Why It Matters
The Coast Guard received the largest single funding commitment in its history through the Trump administration's One Big Beautiful Bill Act, but a congressional hearing probed whether the service can actually spend the money as intended. The hearing also examines whether major operational reforms under Force Design 2028 are delivering results. The stakes are straightforward: reconciliation funding becomes meaningless if it is not met with strong regular appropriations, and Congress needs to verify the Coast Guard can execute on both fronts.
The Big Picture
The Coast Guard received approximately $25 billion through the One Big Beautiful Bill Act. The Transportation and Infrastructure Committee previously highlighted $21.2 billion as the reconciliation funding figure at a hearing on the Coast Guard Commandant nomination. That windfall comes with a critical condition: the Coast Guard must obligate 75% of the One Big Beautiful Bill funding by the end of fiscal year 2026, just months away.
Meanwhile, the Coast Guard released a Force Design 2028 Initial Update in January 2026 detailing reforms implemented since January 2025. The update highlighted record-breaking drug seizures, rapid modernization, and significant workforce growth just ten months into the initiative. But structural challenges remain. The Coast Guard is experiencing ongoing recruitment and retention challenges that threaten to undermine both the funding surge and the reform agenda.

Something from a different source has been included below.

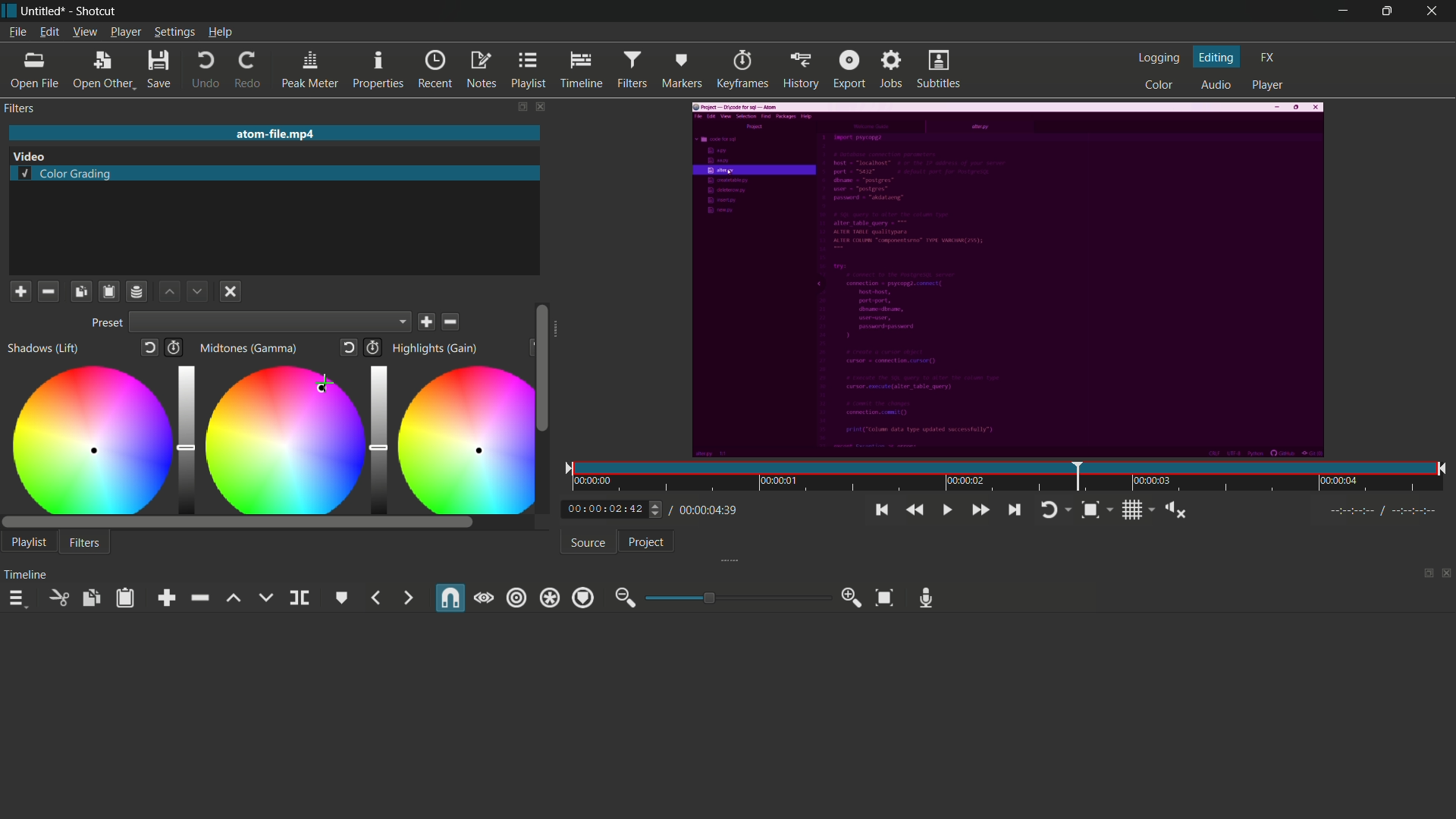  What do you see at coordinates (435, 70) in the screenshot?
I see `recent` at bounding box center [435, 70].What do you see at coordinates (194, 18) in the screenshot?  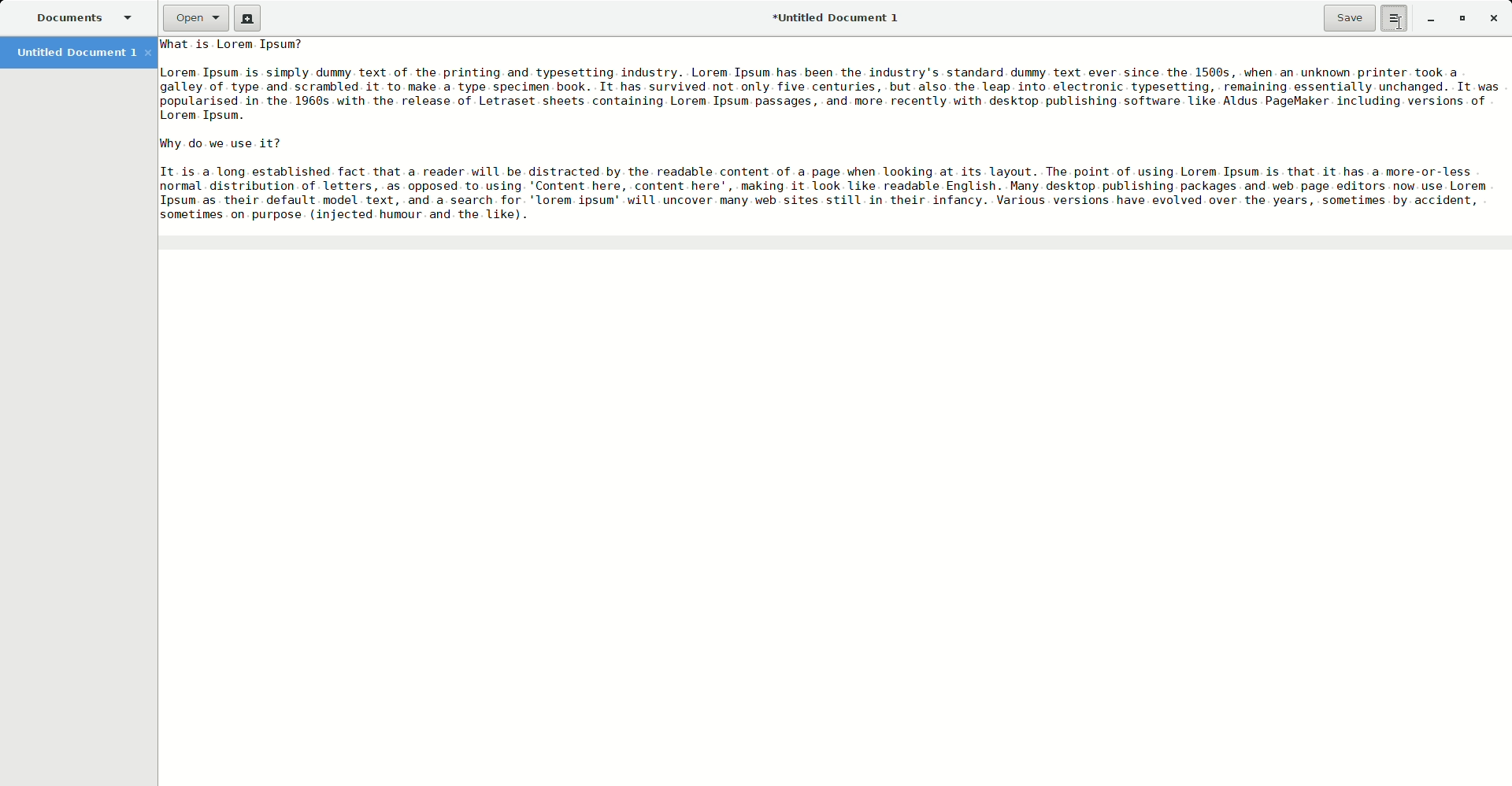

Lobbying and Industry Interests
Maritime industry players have been actively monitoring the Coast Guard Authorization Act of 2025 as it moved through Congress. Maritime Institute for Research and Industrial Development filed lobbying disclosures across quarter two, three, and four of 2025, each reporting $60,000 in activity regarding the Senate version of the authorization act. Cheniere Energy Inc. lobbied throughout 2025 and into early 2026 for language authorizing performance-based tank vessel inspections, spending $50,000 per quarter. NCL Corp. Ltd. focused on issues related to the operation of U.S.-flag cruise ships, spending $30,000 in quarter three 2025 and $10,000 in quarter four 2025. American Maritime Partnership spent $290,000 on lobbying in quarter two 2025 regarding the authorization act and amendments to the coastwise law.
The Bottom Line
The Subcommittee on Coast Guard and Maritime Transportation of the House Transportation and Infrastructure Committee is held a hearing titled "Taking Account: Implementation Of The Coast Guard Authorization Act Of 2025, Reconciliation, And Force Design 2028" yesterday, June 30.
Douglas Schofield, Chief of Staff of the United States Coast Guard, testified alongside Triana McNeil, Director of Homeland Security and Justice Programs at the U.S. Government Accountability Office (GAO). The GAO's presence signals Congress wants independent assessment of whether the service can absorb and deploy its historic funding while managing its workforce crisis.